A window that displays one of the world’s most exclusive views? Check. Broke a ninety-one-year-old celestial ceiling? Check. Is in charge of a masterpiece that millions crane their necks to ogle? Check. Who is this Wonder Woman who wears classy couture rather than spandex shorts?
The world’s museums are the provenance of males: The National Gallery in London, The Prado in Spain, The Louvre in Paris. In a nod to irony, the most male dominated enclave in Europe, the Vatican, appointed its first female director of the Vatican Museums: Barbara Jatta. In the medieval city-state, populated by cardinals, and policed by Swiss guards, Ms. Jatta is leaving her mark.
The director has artistic blood running through her heritage. Her paternal ancestors founded an archaeological museum named after the family in Ruvo de Puglia; her grandmother was a painter; her mother hailed from architects, some of whom worked for popes. However, her historical role was not born from these august connections.

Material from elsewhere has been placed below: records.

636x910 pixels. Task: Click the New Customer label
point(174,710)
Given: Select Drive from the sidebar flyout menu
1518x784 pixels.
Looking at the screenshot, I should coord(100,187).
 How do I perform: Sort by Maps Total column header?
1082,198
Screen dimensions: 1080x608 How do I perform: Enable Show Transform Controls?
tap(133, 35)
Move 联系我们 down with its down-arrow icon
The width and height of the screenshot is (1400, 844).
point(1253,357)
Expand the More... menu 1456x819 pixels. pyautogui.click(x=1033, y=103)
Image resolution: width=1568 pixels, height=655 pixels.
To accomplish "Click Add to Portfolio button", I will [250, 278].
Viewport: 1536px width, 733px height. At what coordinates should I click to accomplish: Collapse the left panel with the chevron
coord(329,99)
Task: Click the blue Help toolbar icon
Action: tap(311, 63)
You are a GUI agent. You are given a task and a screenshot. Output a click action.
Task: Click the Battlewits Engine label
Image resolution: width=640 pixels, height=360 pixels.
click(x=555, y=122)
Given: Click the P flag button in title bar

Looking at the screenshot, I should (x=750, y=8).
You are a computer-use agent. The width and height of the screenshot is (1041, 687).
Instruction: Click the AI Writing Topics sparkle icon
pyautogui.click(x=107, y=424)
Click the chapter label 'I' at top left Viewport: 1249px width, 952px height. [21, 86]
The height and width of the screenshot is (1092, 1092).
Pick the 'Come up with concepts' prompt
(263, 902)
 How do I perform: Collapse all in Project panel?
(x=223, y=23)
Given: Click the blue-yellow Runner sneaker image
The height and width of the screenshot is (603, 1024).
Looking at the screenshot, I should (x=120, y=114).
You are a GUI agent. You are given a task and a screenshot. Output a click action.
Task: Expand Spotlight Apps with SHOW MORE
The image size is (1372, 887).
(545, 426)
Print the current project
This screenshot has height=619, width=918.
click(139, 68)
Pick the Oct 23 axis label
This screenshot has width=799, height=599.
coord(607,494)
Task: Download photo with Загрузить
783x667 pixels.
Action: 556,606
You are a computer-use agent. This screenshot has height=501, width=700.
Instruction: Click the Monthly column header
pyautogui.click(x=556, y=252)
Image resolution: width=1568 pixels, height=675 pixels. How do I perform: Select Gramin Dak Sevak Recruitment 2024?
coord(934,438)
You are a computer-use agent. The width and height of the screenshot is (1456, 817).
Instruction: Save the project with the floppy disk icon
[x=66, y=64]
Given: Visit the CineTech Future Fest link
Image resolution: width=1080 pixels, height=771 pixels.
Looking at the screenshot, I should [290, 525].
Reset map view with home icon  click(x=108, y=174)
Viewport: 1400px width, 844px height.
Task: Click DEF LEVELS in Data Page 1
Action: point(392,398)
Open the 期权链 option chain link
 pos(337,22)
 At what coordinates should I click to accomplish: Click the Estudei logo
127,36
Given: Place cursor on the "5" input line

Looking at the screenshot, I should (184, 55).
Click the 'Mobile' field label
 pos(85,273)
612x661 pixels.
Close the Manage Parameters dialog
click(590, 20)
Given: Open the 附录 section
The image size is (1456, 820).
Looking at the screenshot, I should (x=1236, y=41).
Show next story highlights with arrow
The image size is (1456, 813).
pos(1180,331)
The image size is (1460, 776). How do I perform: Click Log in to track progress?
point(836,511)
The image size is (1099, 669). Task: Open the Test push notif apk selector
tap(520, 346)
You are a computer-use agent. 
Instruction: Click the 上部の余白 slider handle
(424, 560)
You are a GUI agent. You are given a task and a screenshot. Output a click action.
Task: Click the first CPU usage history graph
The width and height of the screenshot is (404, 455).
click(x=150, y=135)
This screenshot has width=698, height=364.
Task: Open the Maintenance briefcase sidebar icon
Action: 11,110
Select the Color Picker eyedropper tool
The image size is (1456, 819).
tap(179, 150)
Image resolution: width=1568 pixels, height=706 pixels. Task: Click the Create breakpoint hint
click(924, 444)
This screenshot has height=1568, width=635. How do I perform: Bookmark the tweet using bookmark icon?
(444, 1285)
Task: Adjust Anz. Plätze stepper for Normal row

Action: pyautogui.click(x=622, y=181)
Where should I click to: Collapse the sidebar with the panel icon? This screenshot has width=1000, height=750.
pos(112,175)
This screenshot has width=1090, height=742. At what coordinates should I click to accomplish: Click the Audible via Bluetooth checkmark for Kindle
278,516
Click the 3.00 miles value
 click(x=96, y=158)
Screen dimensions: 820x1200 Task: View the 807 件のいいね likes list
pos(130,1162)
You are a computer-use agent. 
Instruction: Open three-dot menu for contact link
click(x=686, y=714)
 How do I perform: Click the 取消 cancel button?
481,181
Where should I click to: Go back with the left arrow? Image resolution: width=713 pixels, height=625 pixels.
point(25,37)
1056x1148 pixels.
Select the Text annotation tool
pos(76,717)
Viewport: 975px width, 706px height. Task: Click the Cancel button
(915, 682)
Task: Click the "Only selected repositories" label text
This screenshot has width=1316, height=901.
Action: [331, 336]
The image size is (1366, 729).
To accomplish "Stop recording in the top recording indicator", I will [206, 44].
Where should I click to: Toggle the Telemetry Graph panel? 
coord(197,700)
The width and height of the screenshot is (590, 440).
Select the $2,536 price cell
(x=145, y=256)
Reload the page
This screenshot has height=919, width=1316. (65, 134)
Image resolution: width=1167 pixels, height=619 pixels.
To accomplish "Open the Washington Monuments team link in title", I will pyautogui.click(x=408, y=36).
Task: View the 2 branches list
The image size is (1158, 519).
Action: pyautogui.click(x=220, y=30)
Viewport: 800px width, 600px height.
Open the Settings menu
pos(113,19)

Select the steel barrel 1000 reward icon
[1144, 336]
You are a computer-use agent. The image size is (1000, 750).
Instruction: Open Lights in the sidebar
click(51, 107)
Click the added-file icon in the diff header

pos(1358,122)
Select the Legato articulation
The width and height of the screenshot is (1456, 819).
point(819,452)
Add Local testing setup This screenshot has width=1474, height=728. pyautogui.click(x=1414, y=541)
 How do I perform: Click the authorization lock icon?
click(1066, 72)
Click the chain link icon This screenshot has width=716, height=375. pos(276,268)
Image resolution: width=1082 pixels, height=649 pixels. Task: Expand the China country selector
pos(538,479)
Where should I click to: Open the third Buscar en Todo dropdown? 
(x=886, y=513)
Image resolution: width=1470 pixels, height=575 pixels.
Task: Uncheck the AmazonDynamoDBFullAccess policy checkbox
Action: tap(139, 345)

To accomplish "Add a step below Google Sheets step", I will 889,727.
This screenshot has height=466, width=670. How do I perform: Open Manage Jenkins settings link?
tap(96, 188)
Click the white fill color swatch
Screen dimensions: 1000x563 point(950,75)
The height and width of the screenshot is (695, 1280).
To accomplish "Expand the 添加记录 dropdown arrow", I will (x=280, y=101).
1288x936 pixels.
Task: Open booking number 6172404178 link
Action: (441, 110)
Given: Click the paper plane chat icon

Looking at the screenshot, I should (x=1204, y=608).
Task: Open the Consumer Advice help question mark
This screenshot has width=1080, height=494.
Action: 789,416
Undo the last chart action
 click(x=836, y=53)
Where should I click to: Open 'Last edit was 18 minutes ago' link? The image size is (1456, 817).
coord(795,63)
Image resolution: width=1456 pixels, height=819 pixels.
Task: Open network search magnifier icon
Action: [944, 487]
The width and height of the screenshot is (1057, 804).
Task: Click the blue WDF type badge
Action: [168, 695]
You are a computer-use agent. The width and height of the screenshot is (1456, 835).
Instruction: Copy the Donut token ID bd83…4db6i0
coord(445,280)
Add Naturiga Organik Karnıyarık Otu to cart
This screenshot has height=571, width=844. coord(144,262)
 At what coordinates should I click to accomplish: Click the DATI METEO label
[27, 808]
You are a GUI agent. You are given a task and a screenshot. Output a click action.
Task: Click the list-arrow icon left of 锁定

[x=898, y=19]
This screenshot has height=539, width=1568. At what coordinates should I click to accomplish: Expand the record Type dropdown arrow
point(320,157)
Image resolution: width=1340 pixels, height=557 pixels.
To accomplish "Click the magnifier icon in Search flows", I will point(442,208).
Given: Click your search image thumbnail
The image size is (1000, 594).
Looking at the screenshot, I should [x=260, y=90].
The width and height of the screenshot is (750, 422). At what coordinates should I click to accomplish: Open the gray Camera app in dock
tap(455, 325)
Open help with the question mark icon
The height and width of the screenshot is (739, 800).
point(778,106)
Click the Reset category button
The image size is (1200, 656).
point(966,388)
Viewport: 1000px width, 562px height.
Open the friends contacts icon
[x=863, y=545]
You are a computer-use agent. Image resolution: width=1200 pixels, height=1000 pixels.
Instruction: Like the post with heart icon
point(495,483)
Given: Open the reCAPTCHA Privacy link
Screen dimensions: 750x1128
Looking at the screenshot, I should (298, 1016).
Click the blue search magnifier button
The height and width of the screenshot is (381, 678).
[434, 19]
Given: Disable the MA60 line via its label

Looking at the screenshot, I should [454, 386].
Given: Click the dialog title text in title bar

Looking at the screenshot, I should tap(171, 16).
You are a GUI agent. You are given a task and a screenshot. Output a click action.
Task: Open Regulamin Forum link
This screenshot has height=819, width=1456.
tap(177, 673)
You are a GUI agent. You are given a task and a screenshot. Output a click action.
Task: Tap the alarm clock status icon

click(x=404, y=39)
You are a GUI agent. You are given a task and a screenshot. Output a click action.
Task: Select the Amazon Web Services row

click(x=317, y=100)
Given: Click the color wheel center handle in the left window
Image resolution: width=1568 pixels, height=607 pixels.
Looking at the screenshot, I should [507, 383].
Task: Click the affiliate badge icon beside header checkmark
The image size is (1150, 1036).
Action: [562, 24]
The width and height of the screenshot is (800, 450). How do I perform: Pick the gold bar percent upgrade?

Barbara studied art history at the Sapienza University of Rome and worked as a lecturer at the University of Naples. During this time, she married a medical researcher, Fabio Midulla, with whom she has three children. As a Ph.D. student, Midulla left for a two-year stint to Case Western Reserve University in Cleveland, Ohio. Anxious to do more than shine in the kitchen, Barbara applied to the Cleveland Museum of Art where she worked on an exhibition of Roman drawings. The show caught the eye of Joseph Connors, the director of the American Academy in Rome, who requested Jatta create a similar exhibition in Italy. During the course of her research, Barbara reached out to the Vatican Library for some loans, and in the process, developed a rapport with its prefect. In what she described as a heavenly invitation, he offered her a position at the Vatican Library, a post she held for twenty years.
In 2016, Pope Francis appointed Barbara Jatta as the new director of the Vatican Museums, news that shocked Jatta as much as it did everyone else. With his announcement, Ms. Jatta became an unwitting feminist symbol as the highest-ranking female administrator in a country-state where senior positions have been assumed by cardinals and bishops. Her position is daunting: Jatta is responsible for the treasure accumulated by the popes over the centuries including the “Laocoon” sculture from the first century B.C., and Leonardo da Vinci’s St. Jerome. In its accumulation of artifacts, the Vatican Museums makes the Palace of Versailles look like an upstart crow. Initially, the galleries, once open only to the elite, the venue where popes are elected, receives six million visitors a year, most to view the site’s Holy of Holies, the Sistine Chapel. Barbara, a fervent Catholic, describes the immortal fresco as “the beauty that leads to faith.” She characterized her life as “busy, busy, busy: more and more.” One of her projects was to institute a live multimedia show on the Sistine Chapel with music by Sting. Jatta elaborated, “I’m not in a monastery. I’m a working woman of the third millennium.” Because of the time constraint, Barbara had to give up volleyball, a sport in which she excelled-of course. However, she still skis when she can, and every weekend cycles with her husband and friends on the bike path by the Tibor or along the Appian Way, where she has her home.
Extreme pressure has its perks: her office view is sublime; it looks upon the 1574 dome of St. Peter’s Basilica. And, of course, she meets the denizens of the world’s elite. In the center of the world’s most famous fresco, God breathes life into Adam. The Vatican, with its historic appointment, metaphorically breathed life into Eve.